WORK REQUEST:
Lines holding the word "name" must be located in the listing below and copied.

-----

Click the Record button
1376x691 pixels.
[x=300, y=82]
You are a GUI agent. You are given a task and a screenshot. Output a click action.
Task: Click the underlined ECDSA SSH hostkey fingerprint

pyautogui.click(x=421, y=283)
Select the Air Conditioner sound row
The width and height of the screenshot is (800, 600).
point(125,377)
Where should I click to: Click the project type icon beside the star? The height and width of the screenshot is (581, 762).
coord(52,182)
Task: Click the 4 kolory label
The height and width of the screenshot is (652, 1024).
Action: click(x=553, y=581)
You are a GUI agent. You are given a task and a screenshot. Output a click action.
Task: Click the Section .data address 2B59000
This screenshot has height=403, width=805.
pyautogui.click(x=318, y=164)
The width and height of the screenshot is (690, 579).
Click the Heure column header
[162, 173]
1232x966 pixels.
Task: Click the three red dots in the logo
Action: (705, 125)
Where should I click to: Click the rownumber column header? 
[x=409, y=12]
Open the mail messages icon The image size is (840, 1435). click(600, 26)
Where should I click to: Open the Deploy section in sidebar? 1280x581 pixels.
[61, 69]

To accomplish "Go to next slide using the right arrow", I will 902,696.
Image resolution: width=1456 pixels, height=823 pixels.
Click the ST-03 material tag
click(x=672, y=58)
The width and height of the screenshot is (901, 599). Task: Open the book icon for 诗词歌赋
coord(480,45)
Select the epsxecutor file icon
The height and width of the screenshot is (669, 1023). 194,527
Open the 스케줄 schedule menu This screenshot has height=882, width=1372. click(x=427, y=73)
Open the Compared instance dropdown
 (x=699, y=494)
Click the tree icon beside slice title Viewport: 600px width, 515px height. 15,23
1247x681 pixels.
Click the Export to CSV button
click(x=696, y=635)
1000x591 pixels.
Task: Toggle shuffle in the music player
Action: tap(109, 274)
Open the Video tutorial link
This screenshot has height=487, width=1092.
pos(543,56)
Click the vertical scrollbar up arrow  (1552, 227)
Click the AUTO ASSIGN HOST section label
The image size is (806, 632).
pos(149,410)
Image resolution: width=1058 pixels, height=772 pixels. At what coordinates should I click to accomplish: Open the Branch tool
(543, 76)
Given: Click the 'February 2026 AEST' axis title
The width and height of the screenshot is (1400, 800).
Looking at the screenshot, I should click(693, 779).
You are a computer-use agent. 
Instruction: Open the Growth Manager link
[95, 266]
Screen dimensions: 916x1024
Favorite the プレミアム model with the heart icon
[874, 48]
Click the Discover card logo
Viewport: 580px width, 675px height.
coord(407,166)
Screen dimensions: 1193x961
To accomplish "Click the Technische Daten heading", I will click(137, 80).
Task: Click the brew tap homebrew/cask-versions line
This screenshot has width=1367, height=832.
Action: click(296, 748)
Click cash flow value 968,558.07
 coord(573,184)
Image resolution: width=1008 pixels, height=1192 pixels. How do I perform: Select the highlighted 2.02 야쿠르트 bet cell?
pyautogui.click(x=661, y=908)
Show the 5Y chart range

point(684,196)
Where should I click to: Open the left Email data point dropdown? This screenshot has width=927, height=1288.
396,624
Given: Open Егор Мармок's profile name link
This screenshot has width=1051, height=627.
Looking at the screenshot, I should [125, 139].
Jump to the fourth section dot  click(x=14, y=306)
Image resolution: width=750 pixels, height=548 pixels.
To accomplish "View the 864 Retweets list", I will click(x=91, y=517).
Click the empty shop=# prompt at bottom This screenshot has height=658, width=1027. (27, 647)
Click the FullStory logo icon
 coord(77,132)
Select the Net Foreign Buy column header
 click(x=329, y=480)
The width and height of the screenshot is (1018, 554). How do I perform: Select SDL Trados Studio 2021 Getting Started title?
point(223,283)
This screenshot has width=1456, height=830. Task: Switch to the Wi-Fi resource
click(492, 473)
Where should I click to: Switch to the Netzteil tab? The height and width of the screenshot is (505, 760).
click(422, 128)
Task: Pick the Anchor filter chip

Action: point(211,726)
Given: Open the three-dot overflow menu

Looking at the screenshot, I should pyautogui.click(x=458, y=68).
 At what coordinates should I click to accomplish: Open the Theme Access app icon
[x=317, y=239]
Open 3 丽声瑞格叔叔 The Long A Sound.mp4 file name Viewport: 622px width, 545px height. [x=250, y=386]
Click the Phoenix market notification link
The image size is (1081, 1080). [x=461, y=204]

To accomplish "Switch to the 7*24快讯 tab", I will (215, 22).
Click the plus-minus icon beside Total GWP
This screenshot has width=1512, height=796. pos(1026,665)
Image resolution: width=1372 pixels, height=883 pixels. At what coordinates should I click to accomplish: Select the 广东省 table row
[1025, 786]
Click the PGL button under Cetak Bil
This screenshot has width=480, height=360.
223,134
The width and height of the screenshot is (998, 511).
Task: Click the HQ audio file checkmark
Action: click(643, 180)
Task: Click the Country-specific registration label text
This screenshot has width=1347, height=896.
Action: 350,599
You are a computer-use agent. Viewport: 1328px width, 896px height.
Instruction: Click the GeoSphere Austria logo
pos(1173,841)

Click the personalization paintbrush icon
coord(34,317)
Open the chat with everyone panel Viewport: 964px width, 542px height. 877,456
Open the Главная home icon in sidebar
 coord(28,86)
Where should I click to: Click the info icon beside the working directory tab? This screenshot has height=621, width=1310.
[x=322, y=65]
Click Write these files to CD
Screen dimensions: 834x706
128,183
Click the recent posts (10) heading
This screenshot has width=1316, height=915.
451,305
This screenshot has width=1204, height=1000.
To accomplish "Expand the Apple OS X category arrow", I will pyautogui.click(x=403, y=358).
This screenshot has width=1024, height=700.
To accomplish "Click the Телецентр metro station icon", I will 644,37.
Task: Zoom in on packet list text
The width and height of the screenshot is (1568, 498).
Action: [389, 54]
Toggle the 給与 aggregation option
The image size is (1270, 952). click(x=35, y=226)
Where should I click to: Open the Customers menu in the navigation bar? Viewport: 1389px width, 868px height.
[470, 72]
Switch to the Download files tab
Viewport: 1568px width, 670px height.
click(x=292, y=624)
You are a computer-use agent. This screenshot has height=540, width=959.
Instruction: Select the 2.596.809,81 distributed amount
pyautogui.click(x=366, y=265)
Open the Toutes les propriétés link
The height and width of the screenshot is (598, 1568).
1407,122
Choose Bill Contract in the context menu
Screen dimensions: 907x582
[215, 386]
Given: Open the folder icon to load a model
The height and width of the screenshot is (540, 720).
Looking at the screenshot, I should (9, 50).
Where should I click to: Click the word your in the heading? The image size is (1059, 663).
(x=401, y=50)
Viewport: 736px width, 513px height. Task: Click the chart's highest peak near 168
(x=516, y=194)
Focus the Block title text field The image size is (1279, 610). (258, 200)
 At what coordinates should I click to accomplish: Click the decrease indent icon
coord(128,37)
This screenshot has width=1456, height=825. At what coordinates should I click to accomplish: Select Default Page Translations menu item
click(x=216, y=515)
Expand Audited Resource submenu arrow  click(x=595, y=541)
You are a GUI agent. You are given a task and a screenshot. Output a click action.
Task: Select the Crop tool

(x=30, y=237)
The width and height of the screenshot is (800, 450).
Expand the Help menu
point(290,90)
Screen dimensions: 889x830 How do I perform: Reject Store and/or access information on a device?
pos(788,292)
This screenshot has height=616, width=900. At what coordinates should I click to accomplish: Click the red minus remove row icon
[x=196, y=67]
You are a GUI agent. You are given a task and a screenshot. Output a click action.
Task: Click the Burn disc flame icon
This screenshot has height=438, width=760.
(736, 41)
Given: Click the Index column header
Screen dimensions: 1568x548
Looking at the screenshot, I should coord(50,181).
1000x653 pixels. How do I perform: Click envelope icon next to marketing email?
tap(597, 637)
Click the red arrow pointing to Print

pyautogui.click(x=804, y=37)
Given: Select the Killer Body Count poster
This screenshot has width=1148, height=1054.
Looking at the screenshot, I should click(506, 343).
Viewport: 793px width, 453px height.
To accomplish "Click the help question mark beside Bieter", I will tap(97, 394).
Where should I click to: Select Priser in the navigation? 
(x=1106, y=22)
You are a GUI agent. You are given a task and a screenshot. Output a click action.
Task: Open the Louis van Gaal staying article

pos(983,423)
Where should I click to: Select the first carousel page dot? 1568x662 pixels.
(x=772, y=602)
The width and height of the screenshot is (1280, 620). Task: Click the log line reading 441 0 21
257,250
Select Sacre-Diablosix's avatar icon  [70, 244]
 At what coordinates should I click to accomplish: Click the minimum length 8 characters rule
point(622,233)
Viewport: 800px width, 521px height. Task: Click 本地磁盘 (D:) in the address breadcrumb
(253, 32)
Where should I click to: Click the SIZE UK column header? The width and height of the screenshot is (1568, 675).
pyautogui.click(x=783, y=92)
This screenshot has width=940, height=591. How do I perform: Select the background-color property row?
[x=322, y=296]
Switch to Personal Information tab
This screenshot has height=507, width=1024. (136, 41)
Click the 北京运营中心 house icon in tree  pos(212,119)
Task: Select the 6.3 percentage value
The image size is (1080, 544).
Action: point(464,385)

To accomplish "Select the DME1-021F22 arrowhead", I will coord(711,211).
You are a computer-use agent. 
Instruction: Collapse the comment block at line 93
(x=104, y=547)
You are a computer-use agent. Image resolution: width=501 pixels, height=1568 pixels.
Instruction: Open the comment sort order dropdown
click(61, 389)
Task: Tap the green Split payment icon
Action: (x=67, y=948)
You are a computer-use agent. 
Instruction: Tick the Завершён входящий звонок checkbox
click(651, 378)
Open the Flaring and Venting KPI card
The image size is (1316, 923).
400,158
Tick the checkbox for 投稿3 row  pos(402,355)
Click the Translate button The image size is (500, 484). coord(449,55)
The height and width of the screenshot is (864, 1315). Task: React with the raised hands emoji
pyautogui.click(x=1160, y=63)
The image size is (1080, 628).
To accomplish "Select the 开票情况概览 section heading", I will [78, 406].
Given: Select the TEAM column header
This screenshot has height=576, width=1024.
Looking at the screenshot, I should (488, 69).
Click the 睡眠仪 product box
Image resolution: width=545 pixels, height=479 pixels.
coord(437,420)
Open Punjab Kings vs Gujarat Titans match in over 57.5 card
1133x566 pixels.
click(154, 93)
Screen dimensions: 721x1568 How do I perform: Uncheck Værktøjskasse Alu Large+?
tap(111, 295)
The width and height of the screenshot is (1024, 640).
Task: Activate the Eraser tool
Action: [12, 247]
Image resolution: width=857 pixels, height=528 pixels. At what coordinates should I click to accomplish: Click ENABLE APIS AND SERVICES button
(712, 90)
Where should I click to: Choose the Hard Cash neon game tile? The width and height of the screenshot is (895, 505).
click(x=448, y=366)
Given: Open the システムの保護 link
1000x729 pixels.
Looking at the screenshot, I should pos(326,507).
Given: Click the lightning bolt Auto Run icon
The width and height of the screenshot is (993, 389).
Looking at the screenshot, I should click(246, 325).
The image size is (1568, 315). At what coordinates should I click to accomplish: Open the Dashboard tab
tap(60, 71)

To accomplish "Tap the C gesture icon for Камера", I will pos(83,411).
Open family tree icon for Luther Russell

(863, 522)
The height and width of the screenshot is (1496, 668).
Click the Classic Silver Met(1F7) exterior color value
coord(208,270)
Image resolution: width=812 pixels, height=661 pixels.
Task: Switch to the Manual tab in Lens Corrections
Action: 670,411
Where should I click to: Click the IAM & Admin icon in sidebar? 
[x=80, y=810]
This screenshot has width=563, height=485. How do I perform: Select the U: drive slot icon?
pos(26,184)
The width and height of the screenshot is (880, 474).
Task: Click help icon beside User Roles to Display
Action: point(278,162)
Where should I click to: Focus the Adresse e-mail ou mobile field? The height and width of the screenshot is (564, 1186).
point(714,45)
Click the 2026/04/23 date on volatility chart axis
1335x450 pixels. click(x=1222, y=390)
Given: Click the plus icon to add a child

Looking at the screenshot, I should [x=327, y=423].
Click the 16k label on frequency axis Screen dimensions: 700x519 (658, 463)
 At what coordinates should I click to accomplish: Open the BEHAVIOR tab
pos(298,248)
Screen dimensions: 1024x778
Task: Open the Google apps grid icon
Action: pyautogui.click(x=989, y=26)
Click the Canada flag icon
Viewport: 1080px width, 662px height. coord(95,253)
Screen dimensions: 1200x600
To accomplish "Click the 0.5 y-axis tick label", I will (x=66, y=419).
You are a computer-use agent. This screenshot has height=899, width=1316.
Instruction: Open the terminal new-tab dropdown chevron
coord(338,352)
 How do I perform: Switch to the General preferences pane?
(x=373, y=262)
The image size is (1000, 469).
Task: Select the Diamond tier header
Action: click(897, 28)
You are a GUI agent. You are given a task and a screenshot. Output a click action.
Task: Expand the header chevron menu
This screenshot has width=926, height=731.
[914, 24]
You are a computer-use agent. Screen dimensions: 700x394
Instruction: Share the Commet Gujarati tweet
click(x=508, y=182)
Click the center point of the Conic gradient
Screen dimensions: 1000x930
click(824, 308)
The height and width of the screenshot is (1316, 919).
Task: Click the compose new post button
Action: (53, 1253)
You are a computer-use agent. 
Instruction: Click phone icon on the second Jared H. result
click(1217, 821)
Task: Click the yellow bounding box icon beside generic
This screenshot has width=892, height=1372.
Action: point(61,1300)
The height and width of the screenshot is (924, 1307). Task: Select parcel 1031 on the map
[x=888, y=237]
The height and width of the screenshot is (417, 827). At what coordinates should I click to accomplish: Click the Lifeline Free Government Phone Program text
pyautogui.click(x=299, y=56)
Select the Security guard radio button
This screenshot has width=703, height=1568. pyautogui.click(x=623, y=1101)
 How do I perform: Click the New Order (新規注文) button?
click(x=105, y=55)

-----

WRITTEN RESPONSE:
Given: Open Егор Мармок's profile name link
Open 3 丽声瑞格叔叔 The Long A Sound.mp4 file name Viewport: 622px width, 545px height. [x=250, y=386]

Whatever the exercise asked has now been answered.